This study was performed to clarify the epidemiology of RGM isolated from various types of clinical specimens. We conducted accurate species identification of RGM using detailed genetic methods and revealed valuable epidemiological information. Three new important results were obtained. First, the top three RGM species were the same for LRS and NLRS, although NLRS contained a significantly lower proportion of MAG strains. These results are consistent with previous data on the top four RGM species from LRS obtained by surveillance of major laboratories in Japan6. In addition, our findings agree with those in recent reports from Japan suggesting that within MAG, the MAB strains were isolated more frequently than the MMA strains12. However, few epidemiological RGM studies have examined NLRS. A study from the United States reported that 52 of 108 (48.1%) RGM strains obtained from NLRS were MAG13, but MAG subspecies were not investigated in the study. Additionally, there are no previous reports comparing MAG subspecies isolated from LRS and NLRS in the same region. We showed that MAB strains are dominant in LRS and MMA strains are dominant in NLRS isolated in Japan.

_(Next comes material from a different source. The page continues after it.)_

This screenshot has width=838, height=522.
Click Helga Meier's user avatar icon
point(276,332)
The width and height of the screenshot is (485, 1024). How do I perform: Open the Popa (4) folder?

The second important result was that RGM strains isolated in northern Japan, a region with lower temperatures, fewer sunshine hours, and less precipitation, comprised a higher proportion of MAG strains than those in other regions. The proportion of MAG among the RGM isolated in northern Japan was higher than that from other regions (Fig. 2b). We examined several climatic conditions and found that the proportion of MAG was higher in regions where the average annual temperature was below 15 °C (21/47 prefectures). Of the 21 prefectures, 7 were in northern Japan (Hokkaido + Tohoku), 5 in Kanto, 5 in Chubu, 2 in Kinki, and 2 in Chugoku. The mean annual temperature in northern Japan was clearly lower than that in other regions (Hokkaido 9.1 °C, Tohoku 11.9 °C) (Fig. 3). This may have contributed to the high rate of MAG isolation. This may be because most specimens collected from northern Japan were obtained from LRS. However, the same result was obtained even when only LRS samples were compared (i.e., excluding samples obtained from NLRS). There are several reports that have investigated the relationship between RGM activity and climatic conditions14,15. In Houston, it was reported that RGM infections might increase in summer and fall, when temperatures are above 15 °C and the rainfall increases. About 90% of the RGM infections were caused by Mycobacterium abscessus, M. fortuitum complex, and M. mucogenicum14. In addition, surveillance in Queensland, Australia, suggested that temperature and rainfall may affect the incidence of NTM infections involving RGM, but there may be differences in the impact on different NTM species and regions15. It is difficult to determine the effect of rainfall on RGM activity, because increased rainfall suppresses aerosol dispersion of RGM-containing dust, but increases the aerosol dispersion when accompanied by heavy storms and high humidity, such as in cyclones15. In the earlier studies, seasonal variations within the same region was observed, however in this study, we compared the effects of climatic conditions on the proportion of RGM species isolated from different regions. We found that the average annual temperature may affect the composition of RGM species isolated in the area.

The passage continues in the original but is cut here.